## INPUT DATA
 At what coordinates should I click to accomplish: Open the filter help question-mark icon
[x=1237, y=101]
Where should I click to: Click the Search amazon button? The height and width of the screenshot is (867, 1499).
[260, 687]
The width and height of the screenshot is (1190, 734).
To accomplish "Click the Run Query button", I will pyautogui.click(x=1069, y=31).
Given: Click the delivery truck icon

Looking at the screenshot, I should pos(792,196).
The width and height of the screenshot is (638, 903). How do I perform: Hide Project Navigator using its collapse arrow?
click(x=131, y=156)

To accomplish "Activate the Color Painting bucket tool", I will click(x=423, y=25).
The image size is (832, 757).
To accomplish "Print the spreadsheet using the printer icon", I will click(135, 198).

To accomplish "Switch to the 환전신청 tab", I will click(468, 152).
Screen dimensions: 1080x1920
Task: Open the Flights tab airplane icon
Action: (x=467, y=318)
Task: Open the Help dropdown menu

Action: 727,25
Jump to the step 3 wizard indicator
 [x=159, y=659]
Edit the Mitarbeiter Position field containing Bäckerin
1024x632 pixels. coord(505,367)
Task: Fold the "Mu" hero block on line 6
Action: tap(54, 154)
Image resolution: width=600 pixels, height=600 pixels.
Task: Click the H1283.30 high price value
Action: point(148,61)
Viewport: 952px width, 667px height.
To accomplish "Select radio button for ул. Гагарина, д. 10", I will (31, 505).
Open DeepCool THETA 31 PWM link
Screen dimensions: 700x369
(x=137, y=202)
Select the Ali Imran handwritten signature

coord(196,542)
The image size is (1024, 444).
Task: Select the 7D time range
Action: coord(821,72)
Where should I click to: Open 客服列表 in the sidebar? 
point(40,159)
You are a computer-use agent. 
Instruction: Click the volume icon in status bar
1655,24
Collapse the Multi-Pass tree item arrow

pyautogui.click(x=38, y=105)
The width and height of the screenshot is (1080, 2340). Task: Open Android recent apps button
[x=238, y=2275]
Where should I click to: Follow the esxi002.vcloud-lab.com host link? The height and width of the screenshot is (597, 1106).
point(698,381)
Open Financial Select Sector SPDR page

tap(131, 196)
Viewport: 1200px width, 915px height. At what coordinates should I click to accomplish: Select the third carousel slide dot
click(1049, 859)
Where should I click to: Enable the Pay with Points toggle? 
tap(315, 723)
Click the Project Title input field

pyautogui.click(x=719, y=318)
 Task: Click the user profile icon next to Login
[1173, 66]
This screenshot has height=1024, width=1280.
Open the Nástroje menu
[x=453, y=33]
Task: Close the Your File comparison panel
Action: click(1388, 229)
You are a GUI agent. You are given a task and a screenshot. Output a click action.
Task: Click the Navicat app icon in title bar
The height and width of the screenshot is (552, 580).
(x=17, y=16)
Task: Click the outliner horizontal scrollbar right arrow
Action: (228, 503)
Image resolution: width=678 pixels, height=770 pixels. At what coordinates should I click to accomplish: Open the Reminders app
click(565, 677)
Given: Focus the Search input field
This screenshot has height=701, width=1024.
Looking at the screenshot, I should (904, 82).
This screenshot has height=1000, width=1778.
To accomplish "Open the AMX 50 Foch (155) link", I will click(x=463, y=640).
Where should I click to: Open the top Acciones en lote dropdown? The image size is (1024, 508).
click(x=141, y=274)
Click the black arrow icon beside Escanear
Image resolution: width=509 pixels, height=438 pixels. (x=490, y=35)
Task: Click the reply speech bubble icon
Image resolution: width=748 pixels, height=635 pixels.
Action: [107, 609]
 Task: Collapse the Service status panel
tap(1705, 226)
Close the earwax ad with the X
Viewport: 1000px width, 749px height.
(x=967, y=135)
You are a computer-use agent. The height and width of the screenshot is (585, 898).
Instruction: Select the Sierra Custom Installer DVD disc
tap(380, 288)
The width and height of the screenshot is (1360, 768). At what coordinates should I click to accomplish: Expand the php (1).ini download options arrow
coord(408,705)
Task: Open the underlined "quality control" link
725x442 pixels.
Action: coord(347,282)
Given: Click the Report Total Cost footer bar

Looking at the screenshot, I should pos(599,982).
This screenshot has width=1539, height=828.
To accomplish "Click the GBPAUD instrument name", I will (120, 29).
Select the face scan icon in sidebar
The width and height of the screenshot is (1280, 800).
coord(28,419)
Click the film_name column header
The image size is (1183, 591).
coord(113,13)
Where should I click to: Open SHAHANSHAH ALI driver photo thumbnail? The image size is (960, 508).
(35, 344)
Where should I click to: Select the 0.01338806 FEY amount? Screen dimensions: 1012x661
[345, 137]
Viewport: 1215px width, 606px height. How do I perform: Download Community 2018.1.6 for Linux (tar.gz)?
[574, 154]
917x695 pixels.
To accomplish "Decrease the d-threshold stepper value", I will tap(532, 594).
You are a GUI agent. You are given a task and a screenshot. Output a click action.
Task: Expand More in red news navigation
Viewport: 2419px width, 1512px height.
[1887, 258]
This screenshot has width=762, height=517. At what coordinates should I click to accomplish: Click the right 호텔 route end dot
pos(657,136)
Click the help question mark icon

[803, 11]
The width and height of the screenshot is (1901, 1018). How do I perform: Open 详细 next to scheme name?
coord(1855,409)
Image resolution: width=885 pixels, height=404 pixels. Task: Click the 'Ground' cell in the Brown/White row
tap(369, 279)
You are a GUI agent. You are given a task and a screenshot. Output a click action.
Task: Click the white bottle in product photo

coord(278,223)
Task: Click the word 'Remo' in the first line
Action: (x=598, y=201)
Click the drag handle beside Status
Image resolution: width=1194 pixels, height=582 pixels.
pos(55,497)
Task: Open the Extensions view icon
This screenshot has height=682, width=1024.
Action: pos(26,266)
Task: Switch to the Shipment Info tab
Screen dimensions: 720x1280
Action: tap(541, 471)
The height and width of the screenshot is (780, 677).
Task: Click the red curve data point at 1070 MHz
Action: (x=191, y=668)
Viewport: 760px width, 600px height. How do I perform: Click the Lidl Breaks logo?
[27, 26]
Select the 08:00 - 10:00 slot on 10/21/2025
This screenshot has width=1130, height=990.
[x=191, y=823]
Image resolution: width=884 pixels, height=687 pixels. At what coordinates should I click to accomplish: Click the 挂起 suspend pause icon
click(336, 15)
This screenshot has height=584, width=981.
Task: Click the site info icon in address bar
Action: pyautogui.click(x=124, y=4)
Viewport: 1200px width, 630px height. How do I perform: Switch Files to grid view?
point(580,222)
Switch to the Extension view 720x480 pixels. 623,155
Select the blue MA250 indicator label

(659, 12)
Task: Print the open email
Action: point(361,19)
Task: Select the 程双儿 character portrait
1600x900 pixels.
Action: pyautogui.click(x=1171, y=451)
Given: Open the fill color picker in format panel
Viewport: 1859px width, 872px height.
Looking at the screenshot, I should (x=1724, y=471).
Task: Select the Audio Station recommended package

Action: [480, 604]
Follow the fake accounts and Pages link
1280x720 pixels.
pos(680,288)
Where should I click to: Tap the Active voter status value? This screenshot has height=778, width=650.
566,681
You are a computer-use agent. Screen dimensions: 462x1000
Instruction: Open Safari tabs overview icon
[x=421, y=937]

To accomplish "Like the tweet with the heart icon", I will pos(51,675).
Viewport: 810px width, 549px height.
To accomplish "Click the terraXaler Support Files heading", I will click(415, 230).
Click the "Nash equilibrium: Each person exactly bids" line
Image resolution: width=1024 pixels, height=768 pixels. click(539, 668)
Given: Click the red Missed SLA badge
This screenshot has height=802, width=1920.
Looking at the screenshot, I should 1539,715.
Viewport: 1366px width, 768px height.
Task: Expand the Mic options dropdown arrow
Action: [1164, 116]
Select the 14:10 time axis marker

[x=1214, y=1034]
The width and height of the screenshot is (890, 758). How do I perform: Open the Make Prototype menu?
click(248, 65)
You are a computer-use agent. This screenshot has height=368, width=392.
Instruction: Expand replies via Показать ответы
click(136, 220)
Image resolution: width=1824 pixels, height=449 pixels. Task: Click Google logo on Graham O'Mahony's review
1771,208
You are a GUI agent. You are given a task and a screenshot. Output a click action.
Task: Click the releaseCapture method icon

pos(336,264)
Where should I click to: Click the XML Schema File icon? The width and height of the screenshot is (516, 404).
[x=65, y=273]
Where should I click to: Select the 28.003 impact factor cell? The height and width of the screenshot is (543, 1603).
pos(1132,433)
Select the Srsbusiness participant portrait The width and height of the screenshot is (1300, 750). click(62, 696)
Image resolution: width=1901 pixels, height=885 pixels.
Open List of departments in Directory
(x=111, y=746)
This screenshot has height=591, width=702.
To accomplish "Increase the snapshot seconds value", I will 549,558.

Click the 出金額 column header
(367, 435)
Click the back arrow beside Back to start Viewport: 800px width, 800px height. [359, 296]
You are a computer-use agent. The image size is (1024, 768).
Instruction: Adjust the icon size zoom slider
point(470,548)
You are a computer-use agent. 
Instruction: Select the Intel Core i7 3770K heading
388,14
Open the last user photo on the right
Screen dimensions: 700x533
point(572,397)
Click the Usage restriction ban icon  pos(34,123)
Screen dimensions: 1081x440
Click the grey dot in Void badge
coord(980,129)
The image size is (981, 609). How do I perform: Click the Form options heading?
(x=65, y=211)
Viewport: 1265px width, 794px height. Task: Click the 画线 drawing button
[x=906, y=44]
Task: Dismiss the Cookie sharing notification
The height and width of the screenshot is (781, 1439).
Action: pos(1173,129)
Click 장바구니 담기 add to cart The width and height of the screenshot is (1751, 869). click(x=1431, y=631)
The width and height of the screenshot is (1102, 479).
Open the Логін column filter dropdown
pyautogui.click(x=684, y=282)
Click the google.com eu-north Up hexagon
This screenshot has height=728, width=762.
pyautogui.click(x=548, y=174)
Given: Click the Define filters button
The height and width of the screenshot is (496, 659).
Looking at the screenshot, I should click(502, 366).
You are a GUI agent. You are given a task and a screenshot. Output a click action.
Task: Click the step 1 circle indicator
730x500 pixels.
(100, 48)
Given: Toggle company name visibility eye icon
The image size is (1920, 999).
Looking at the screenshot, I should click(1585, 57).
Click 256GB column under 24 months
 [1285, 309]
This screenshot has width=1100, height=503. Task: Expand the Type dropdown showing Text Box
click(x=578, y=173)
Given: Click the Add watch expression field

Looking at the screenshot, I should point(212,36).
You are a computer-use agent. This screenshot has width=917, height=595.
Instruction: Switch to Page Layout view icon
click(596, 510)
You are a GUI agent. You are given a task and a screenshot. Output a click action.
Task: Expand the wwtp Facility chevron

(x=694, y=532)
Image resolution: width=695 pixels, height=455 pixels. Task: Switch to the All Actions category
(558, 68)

## INSTRUCTIONS FOR THE TASK
Scan the entries above for the line containing "Screen dimensions: 1081x440", and copy it and all lines after it exactly, down to and including the line containing "Given: Click the Define filters button".

## WRITTEN REPLY
Screen dimensions: 1081x440
Click the grey dot in Void badge
coord(980,129)
The image size is (981, 609). How do I perform: Click the Form options heading?
(x=65, y=211)
Viewport: 1265px width, 794px height. Task: Click the 画线 drawing button
[x=906, y=44]
Task: Dismiss the Cookie sharing notification
The height and width of the screenshot is (781, 1439).
Action: pos(1173,129)
Click 장바구니 담기 add to cart The width and height of the screenshot is (1751, 869). click(x=1431, y=631)
The width and height of the screenshot is (1102, 479).
Open the Логін column filter dropdown
pyautogui.click(x=684, y=282)
Click the google.com eu-north Up hexagon
This screenshot has height=728, width=762.
pyautogui.click(x=548, y=174)
Given: Click the Define filters button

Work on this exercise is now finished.